Why I Think the New Atheists are a Disaster
By MICHAEL RUSE - BELIEFNET
Added: Thu, 13 Aug 2009 23:00:00 UTC
Thanks to Layla for the link.
http://blog.beliefnet.com/scienceandthesacred/2009/08/why-i-think-the-new-atheists-are-a-bloody-disaster.html
In my seventieth year I find myself in a very peculiar position. Raised a Quaker, I lost my faith in my early twenties and it has never returned. I think of myself as an agnostic on deities and ultimate meanings and that sort of thing. With respect to the main claims of Christianity - loving god, fallen nature, Jesus and atonement and salvation - I am pretty atheistic, although some doctrines like original sin seem to me to be accurate psychologically. I often refer to myself as a very conservative non-believer, meaning that I take seriously my non-belief and I think others should do (and often don't). If someone goes to the Episcopal Church for social or family reasons, or because they love the music or ceremonies, I have no trouble with that. Had I married a fellow Quaker, I might still be going to Quaker meetings. But I have little time for someone who denies the central dogmas of Christianity and still claims to be a Christian, except in a social sense. No God, no Jesus as His son, no resurrection, no eternal life - no Christianity. As it happens, I prefer the term "skeptic" to describe my position rather than "agnostic," because so often the latter means "not really interested" and I am very interested. Like Thomas Henry Huxley, I am deeply religious in a total absence of theology. Unlike his grandson Julian Huxley (and others like Edward O. Wilson), I am totally uninterested in a "religion without revelation." I loathe the term and the idea of "humanist." One religion in this lifetime is quite enough thank you.
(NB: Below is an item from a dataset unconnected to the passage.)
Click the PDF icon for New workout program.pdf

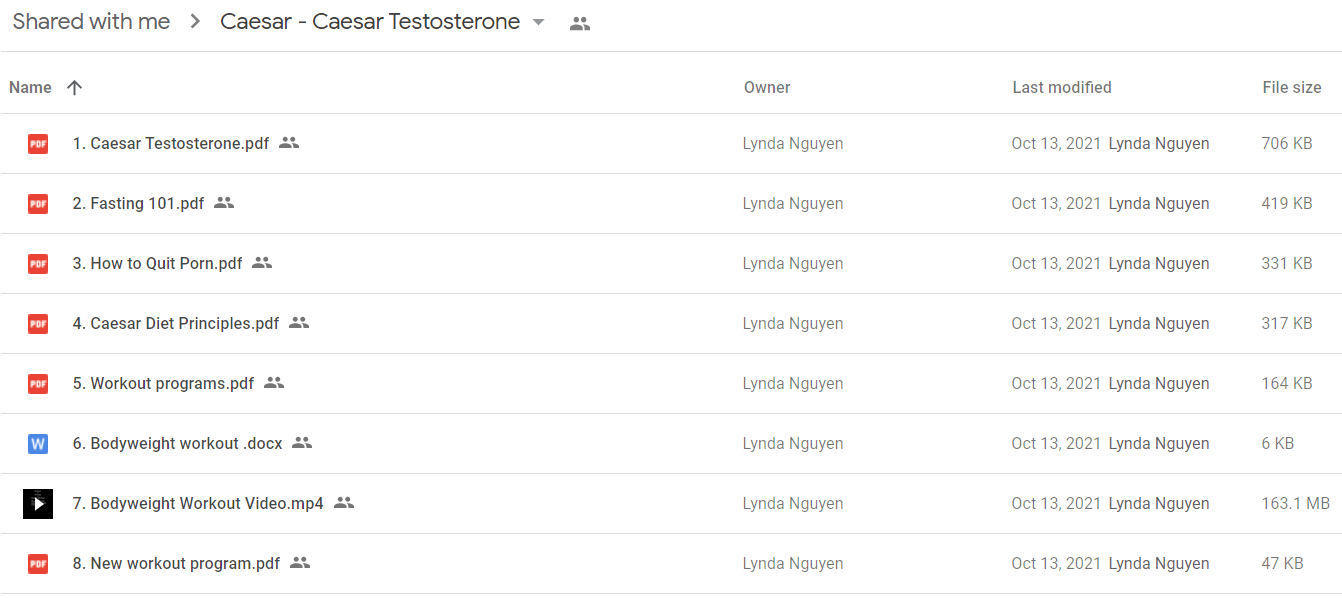tap(38, 563)
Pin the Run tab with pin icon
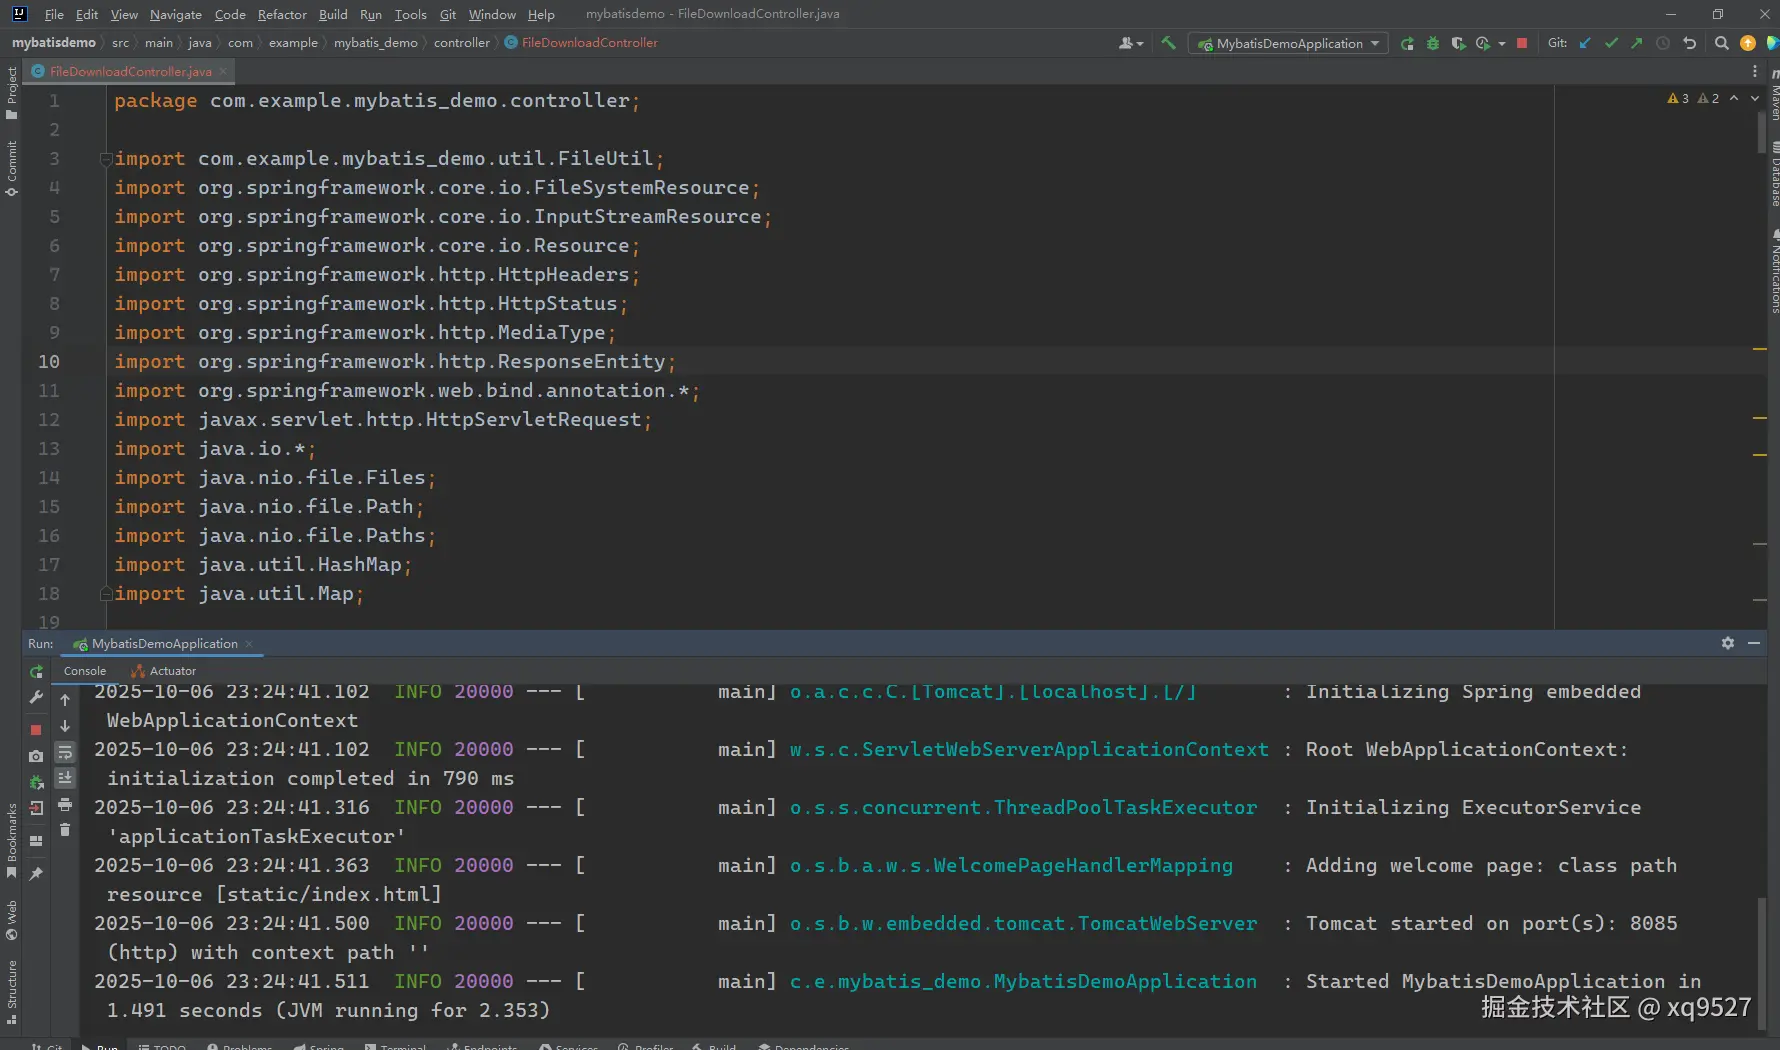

Without burnishing my halo too much, I think - and I warned you that I am a very conservative non-believer - that the most important parable is that of the talents and that in this lifetime, although never succeeding (thanks to my own moral frailty), I have tried hard to use that which has been given to me. In particular, I have striven to move beyond the comfortable life of a university professor - and I have been a full-time philosophy prof since I was twenty five - to engage in the public sphere on issues that I think morally important. Specifically, I have engaged in the science-religion debate - more precisely in the Darwinism-Creationism debate - for over thirty years. I have written on the subject, I have lectured regularly on the subject (on average, I give a talk about every two weeks and many are on this topic), and I have appeared as witness in a court case to defend the US separation of Church and State.